Although Florida has its own abundance of sunshine and sand, a number of the new resorts and residential communities are courting Florida residents. For some, the draw is more affordable prices for waterfront getaways. When price is no object, proximity, convenience and luxury on the ocean are the draws.
When Sidney Torres IV began prospecting for guests for The Cove, his 75-room high-end resort on Eleuthera, he targeted Florida.
“I asked what’s the easiest and quickest place to get to and from,” he said. He estimates that about 45 percent of visitors at The Cove, which opened a year ago, come from South Florida.
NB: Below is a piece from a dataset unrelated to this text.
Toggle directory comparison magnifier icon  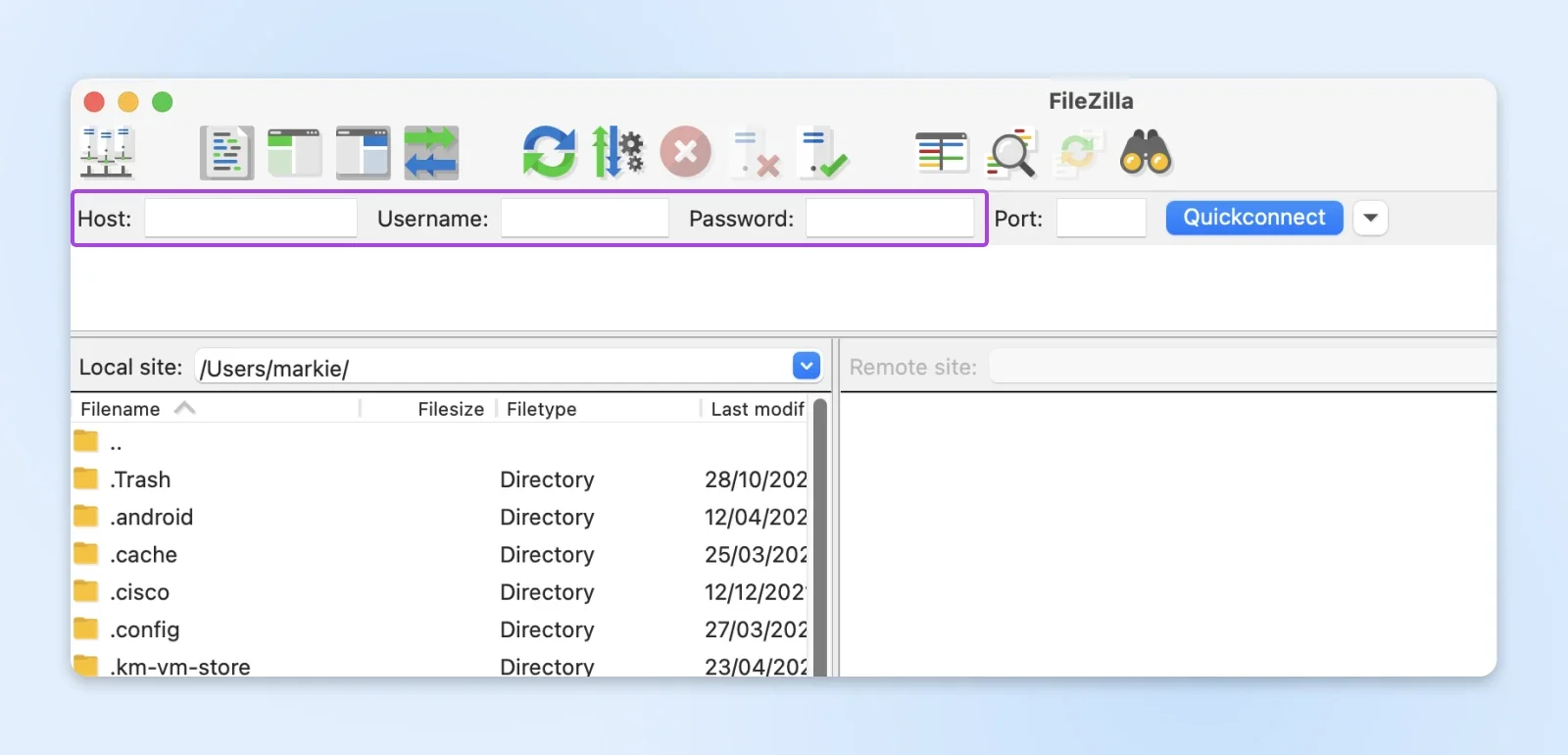click(x=1011, y=153)

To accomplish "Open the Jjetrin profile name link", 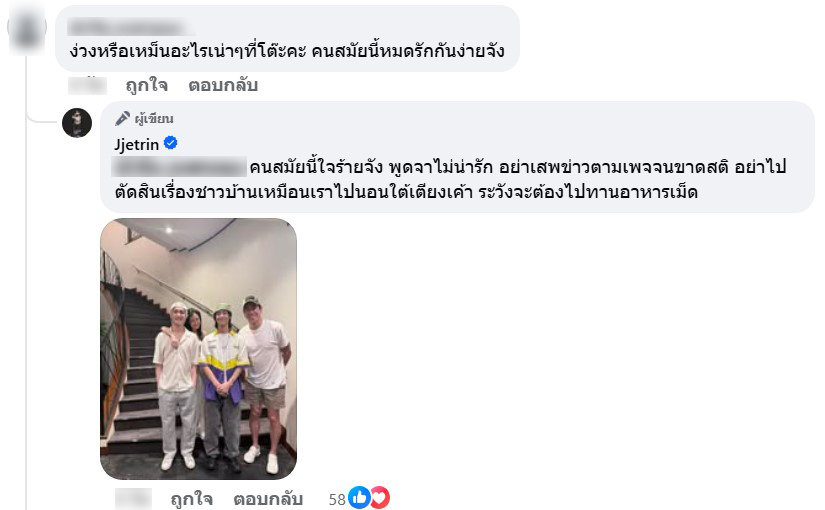I will tap(136, 144).

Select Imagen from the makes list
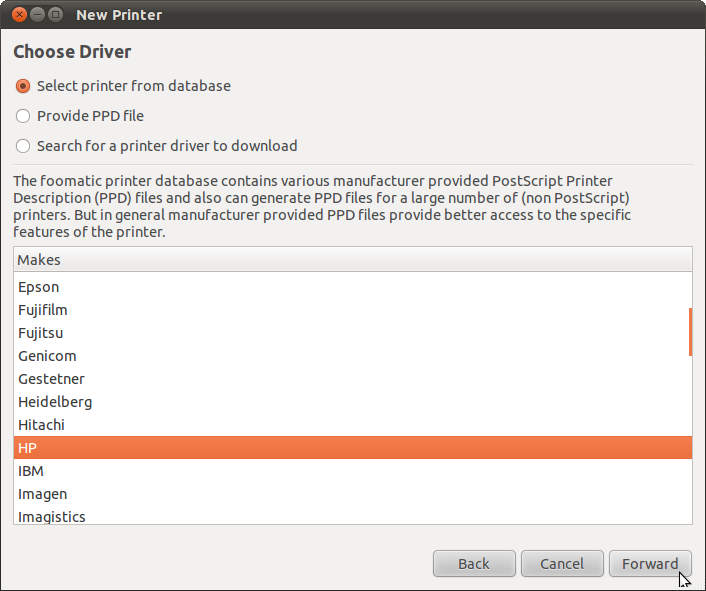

“We lost some numbers in Florida and New York, and we want to reintroduce ourselves in Florida in particular,” said Bahamian Tourism Minister Obediah Wilchcombe.
It’s time for a tourism resurgence in the Bahamas, he said.
While other Caribbean island were adding hotel rooms, Wilchcombe said, the Bahamas wasn’t building and the inventory of rooms actually declined. Ministry of Tourism figures show there were 14,836 hotel rooms last year – a 4 percent decline from a decade earlier and fewer than in the 1980s.
But Baha Mar, a $3.5 billion resort and casino on Cable Beach that is expected to open for guests in December, will do a lot to change those statistics with its 2,200 new rooms and 700 refurbished rooms.
Robert Sands, a senior vice president of Baha Mar Ltd., said that the resort and its marketing campaigns will benefit the entire country. “This is business that no one else has at this time,” he said. “The reality is that we’ll grow stop-over arrivals to the Bahamas.”
But there is plenty of building going on in the Bahamas beyond Baha Mar and beyond New Providence Island, including the new Marina Hotel at Resorts World Bimini and a Club Med expansion on San Salvador.
Canada’s Sunwing Travel Group and Hutchinson Whampoa partnered in a complete renovation of the former Reef Village in Freeport. Rebranded as the 500-room Memories Grand Bahama Resort & Casino, a Blue Diamond resort, it officially opened March 24.
There are also smaller boutique projects on islands such as Eleuthera, Exuma and Grand Abaco. “There are so many islands and we are seeking economic sustainability for each,” Wilchcombe said.
The 2008 global meltdown hit tourism in the Bahamas especially hard because so many visitors are from the United States. “A recession in the U.S. is a depression in the Bahamas,” said Eddie Lauth, one of the developers of French Leave Harbour Village, a seafront cottage project in Eleuthera.
The economic downturn prompted massive layoffs of hotel workers, paralyzed work on some projects and wiped out others.
“Many of the projects that we were entertaining before the recession were heavily dependent on institutional financing,” said Khaalis Rolle, minister of state for investments.”
Now many of the projects are self-financed and free of construction loans at a time when U.S. second-home buyers are returning to the market.